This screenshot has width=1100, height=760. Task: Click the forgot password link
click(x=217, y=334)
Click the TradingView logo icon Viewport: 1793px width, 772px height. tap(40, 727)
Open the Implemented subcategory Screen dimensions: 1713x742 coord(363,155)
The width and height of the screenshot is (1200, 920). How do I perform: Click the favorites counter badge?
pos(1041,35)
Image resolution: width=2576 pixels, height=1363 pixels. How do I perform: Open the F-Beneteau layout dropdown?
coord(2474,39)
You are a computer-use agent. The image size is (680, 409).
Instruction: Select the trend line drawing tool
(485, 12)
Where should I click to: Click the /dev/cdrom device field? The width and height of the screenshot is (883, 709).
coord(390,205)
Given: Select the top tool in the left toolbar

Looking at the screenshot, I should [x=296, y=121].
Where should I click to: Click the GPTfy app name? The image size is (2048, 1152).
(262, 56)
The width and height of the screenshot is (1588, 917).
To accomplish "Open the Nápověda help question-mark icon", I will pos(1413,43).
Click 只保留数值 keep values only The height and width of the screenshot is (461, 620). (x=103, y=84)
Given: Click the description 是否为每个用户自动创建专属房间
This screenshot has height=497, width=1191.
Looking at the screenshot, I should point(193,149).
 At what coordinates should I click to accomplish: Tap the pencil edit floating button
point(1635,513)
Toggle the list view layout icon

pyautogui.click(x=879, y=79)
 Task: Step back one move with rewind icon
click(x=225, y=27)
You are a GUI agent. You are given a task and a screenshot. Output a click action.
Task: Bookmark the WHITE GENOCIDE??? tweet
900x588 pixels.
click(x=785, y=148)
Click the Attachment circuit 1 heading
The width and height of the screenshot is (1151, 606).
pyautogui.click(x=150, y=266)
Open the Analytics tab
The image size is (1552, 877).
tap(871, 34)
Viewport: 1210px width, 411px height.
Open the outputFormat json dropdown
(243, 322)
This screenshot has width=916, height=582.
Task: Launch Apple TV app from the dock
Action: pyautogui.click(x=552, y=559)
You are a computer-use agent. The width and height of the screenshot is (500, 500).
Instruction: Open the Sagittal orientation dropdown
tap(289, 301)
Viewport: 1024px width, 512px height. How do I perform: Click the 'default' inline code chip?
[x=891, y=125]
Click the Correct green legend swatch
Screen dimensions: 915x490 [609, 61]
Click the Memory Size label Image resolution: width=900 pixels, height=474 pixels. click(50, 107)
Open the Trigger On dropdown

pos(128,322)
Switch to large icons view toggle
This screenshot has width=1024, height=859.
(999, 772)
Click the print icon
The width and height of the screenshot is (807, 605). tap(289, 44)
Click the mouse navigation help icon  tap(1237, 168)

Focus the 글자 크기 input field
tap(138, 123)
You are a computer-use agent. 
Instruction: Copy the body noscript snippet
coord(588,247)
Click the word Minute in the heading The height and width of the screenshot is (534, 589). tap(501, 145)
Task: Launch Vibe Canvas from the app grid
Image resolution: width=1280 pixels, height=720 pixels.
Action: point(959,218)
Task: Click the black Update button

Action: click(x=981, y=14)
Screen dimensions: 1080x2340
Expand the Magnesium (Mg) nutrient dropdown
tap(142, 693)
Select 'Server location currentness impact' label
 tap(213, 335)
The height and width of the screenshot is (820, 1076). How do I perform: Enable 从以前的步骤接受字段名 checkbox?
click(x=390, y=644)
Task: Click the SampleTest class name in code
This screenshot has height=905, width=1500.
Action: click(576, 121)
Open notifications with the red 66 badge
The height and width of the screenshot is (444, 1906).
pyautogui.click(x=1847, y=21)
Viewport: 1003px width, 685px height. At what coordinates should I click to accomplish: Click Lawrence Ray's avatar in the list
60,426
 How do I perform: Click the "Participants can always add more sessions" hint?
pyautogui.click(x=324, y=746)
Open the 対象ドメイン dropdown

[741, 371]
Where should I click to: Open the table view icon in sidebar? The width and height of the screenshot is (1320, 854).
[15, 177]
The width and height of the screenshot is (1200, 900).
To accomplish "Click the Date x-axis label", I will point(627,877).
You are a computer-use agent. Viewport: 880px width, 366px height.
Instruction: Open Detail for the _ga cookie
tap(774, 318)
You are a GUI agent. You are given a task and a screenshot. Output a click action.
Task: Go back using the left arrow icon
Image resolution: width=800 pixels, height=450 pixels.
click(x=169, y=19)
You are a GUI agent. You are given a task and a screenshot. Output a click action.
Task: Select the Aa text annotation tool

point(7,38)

──────────────────────────────

__Problem to solve__.
Go line by line through the data above and report each one that holds the string "computer".

__Answer space__.
You are a computer-use agent. The image size is (680, 409).
You are a computer-use agent. The width and height of the screenshot is (500, 500).
You are a computer-use agent. 
You are a computer-use agent. Viewport: 880px width, 366px height.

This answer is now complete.